Camões fala por si. Sou também apaixonada por tudo que ele nos deixou.

Bjs no coração!

Nilce

Em@ disse...

Querida Manú,
Conheço Constança embora já lá não vá há muito tempo.
Gostei bastante deste post. Parabéns!
beijo no <3

AC disse...

De algumas idas a Constância, há já alguns anos, recordo-me dessa casa, atribuída a Camões,assim como das marcas das cheias nas paredes das casas.
Constância é encantadora, vale bem uma visita.

beijo :)

Lúcia Soares disse...

Manu, coisa boa homenagear um amigo.
Ainda mais quem o merece muito.
Confesso que não leio Camões, sei apenas de uns 2 poemas dele.
Beijo!

Fatima disse...

Que lindeza Manu!
Bjs.

Tida disse...

Manu,
Primeiro quero lhe dizer que finalmente consegui colocar seu blog na barra lateral do meu blog. Há tempos tentava e voltava a tentar e não conseguia que ele aparecesse. Agora ele está lá bonitinho.
Bonita homenagem ao amigo Manuel. Ele é merecedor. Ele está sumido de mim.
Bjs

Beth/Lilás disse...

Manuela, querida!
Sim, também admiro muito o Manuel, suas poesias e delicadeza. Ele merece este post lindo.
E eu nem sabia que Luis de Camões era de Constância, estou sabendo por aqui, por teu blog sempre muito bem informativo e culto.
Adoro as poesias desse grande poeta português!
beijinhos cariocas


(Ahhh, quero dizer-lhe que também acredito na tua pessoa.)

Luís Coelho disse...

Não se pode dizer que estes sonetos sejam os melhores de Luís Vaz de Camões, mas sei que nos perdemos na sua leitura e que os nossos olhos ganham asas e o sonho não tem limites.
Eles são maravilhosamente perfeitos.

Homenagem ao amigo Manuel
Estas homenagens ficam bem a quem as pratica com o sabor da amizade verdadeira.
Quem tem amigos destes, tem verdadeiros tesouros que deverá sempre cuidar e amar com profundidade.

Laura disse...

Olá querida Manu, lá voltei à vida, a casa aos amigos, blogues, fui com o meu querido grupo os GT para Tabuaço, como sempre, inesquecível...

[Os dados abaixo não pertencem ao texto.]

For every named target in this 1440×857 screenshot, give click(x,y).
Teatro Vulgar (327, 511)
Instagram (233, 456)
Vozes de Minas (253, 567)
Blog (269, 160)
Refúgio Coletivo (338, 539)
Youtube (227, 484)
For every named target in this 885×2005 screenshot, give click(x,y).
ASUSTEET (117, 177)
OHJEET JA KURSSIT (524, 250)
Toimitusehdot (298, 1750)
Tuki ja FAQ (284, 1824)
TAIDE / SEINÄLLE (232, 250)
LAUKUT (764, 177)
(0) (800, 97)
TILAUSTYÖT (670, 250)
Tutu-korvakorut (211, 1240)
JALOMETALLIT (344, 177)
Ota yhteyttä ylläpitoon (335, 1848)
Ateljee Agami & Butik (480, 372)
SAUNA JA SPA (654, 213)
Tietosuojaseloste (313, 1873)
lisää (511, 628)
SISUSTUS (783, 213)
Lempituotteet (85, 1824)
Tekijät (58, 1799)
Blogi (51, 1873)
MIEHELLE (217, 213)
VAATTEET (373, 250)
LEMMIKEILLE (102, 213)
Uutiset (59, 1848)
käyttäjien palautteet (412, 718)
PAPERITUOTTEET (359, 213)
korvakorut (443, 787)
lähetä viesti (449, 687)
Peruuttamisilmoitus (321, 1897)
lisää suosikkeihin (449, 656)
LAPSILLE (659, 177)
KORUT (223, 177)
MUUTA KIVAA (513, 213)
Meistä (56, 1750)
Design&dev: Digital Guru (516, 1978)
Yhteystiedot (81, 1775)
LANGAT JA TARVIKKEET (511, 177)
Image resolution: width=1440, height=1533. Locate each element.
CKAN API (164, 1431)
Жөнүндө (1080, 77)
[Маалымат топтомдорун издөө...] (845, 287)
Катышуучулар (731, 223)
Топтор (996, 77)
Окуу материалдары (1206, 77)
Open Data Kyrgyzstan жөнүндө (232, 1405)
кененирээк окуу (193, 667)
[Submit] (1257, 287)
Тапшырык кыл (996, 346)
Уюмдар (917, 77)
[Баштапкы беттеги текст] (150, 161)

Camões o nosso homem poeta, o versejador, o homem das naus além mar...
Muito lindo se atentarmos aos anos a que já foi.
Um xi apertadinho da laura

Bombom disse...

Obrigada, Manú, por nos teres trazido Camões com seus belos poemas líricos, como homenagem ao teu Amigo Manuel. Gosto muito de Constância e passo por lá sempre que vou ou regresso da minha aldeia. É uma vila muito luminosa e adoro ver o Tejo a abraçar o Zêzere, seu afluente. Hoje já não se aprende nada disto na Escola e eu devo estar desactualizada...Mas vai doer-me por muito tempo! Pode ser que restem os Poetas para nos lembrarem de quem somos...(Hoje estou um bocado amarga!!!)Bjs. Bombom

Isadora disse...

Manu, que delícia os sonetos de Camões. Bem escolhidos e é impressionante como são tão contemporâneos.